Inner product of complex vectors

weetabixharry

I have three (N x 1) complex vectors, a, b and c.

I know the following conditions:

(1) a and b are orthonormal (but length of c is unknown)
(2) c lies in the same 2D plane as a and b
(3) a^Hc = x (purely real, known)
(4) b^Hc = iy (purely imaginary, unknown)

where (.)^H denotes Hermitian (conjugate) transpose, i is the imaginary unit and x,y are real numbers.

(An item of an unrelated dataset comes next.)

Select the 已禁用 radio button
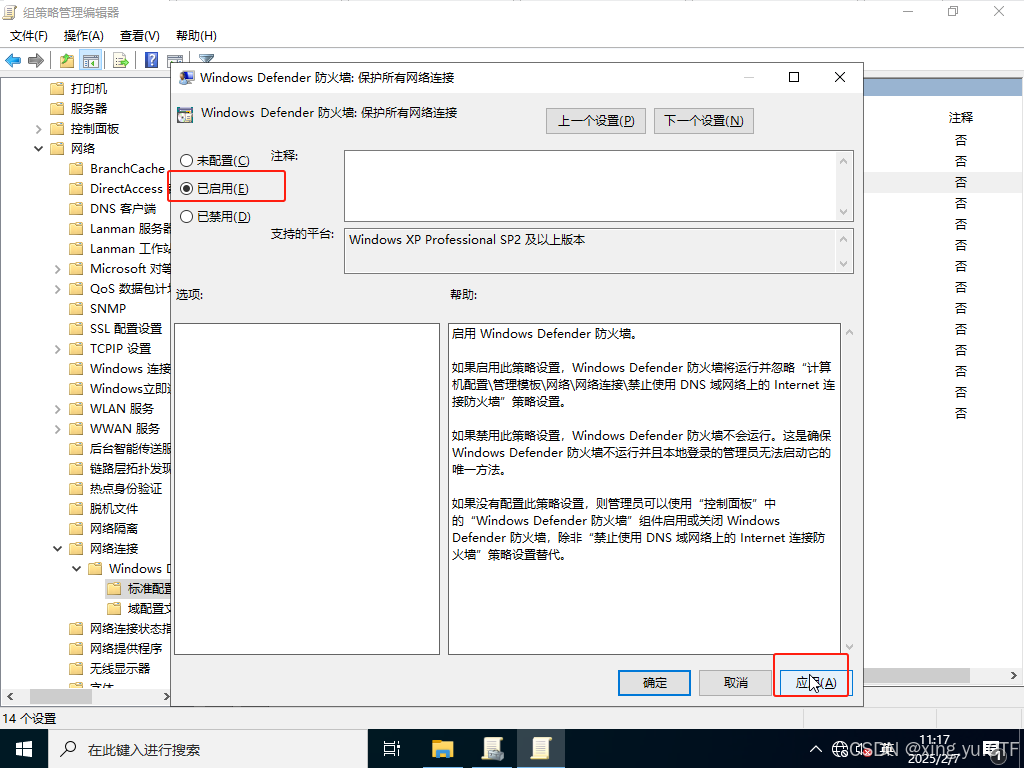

Given that I know x, can I deduce y?

My hunch is that (without the "purely real/imaginary" statements), these conditions would define y up to an arbitrary complex phase, but the "purely real/imaginary" conditions allow the phase to be known too. However, my reasoning relies on there being some sense of "angle" between a and c and between b and c... such that these angles sum to 90° for the orthonormality condition (1). I don't know if this is valid.

tiny-tim

hi weetabixharry!
doesn't that mean that c must be a linear combination of a and b ?

weetabixharry

Yes, where I guess the coefficients of the linear combination are complex scalars.

haruspex

From which it follows that y=0?

weetabixharry

Why?

weetabixharry

c is a linear combination of a and b:

c = Aa + Bb

for A,B complex scalars.

Therefore, from (3) and (1), A = x
and, from (4) and (1), B = iy

I can't see why y=0

I guess, from this I have:

c = xa + iyb

which is 1 equation in 2 unknowns (y and c)... so I'm stumped.

haruspex

You know facts about aHc, bHc. How can you combine that with with knowing c = Aa + Bb? Actually I was wrong to suggest y=0, but you can at least make progress this way.

weetabixharry

I combined these in my previous post to write A,B as functions of x,y.
Beyond that, I guess I can say:

|c|² = x² - y²

haruspex

Suppose you found a y and c =xa+iyb which satisfied all the conditions. Wouldn't 2y and c' =xa+i2yb also satisfy them?

tiny-tim

hi weetabixharry!

(just got up )
that's right!
so what's the answer to … ?